> WHAT YOU WILL DO
Retype exactly the lines from the one containing "You are a computer-use" through the last line of the records below, including both, and leave out any pictures.
======
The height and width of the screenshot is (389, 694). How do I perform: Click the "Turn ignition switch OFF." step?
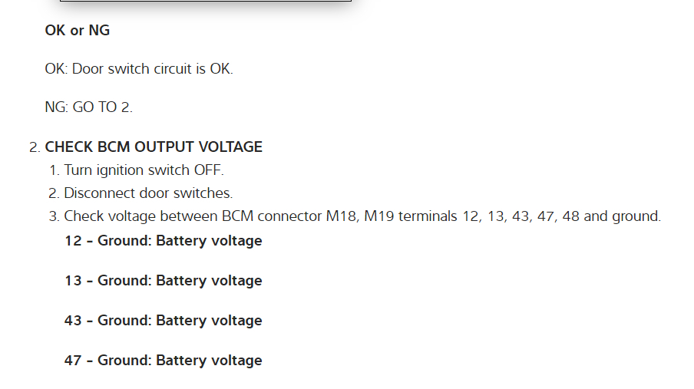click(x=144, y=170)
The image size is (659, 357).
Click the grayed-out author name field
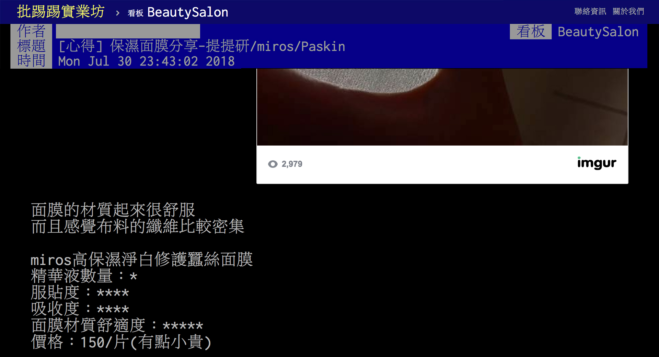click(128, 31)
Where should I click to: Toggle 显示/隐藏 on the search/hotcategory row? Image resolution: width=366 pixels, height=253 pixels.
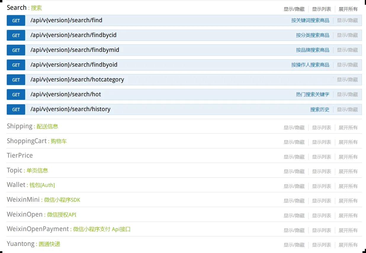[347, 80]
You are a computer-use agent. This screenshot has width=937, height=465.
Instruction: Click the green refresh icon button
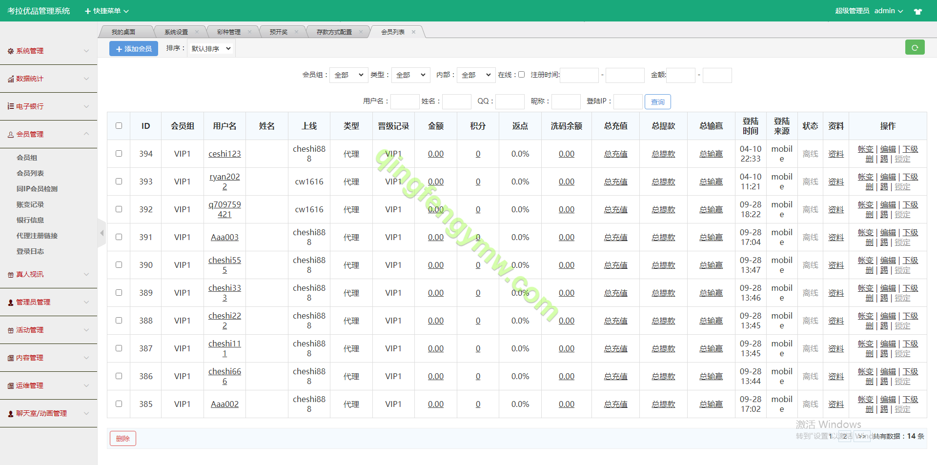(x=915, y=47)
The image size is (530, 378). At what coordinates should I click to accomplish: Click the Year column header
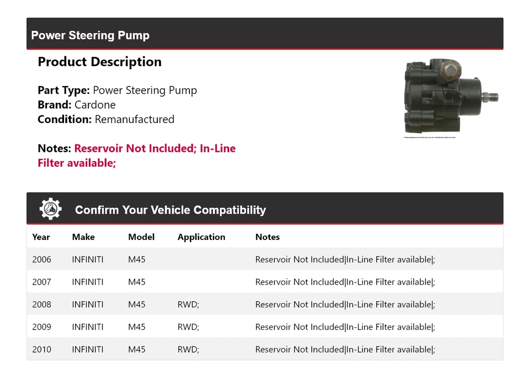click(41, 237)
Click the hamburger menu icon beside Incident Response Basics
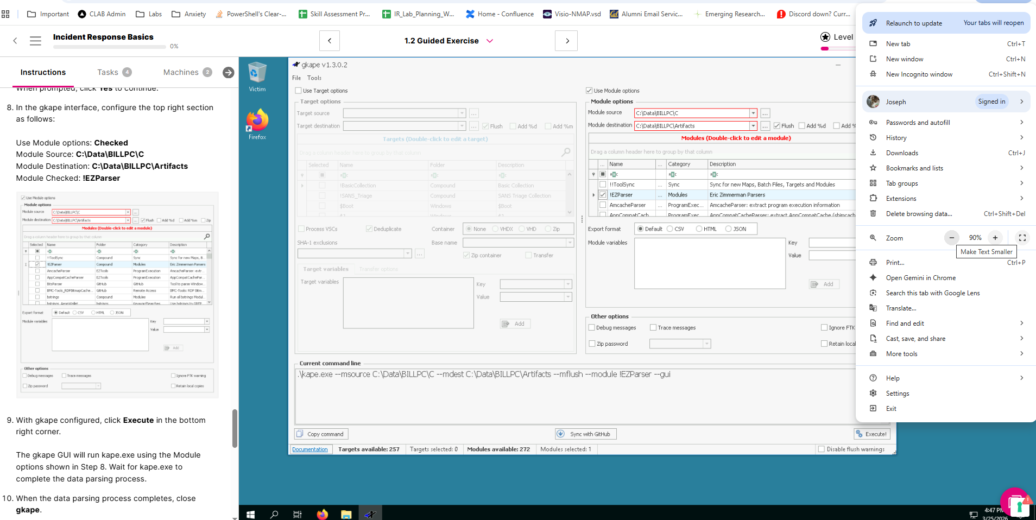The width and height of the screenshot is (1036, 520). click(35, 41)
======
> WORKED SOLUTION
You are a computer-use agent. This screenshot has width=937, height=465.
Instruction: Click the green refresh icon button
(x=915, y=47)
The image size is (530, 378). At what coordinates should I click to accomplish: Click the Year column header
click(41, 237)
Click the hamburger menu icon beside Incident Response Basics
The width and height of the screenshot is (1036, 520). click(35, 41)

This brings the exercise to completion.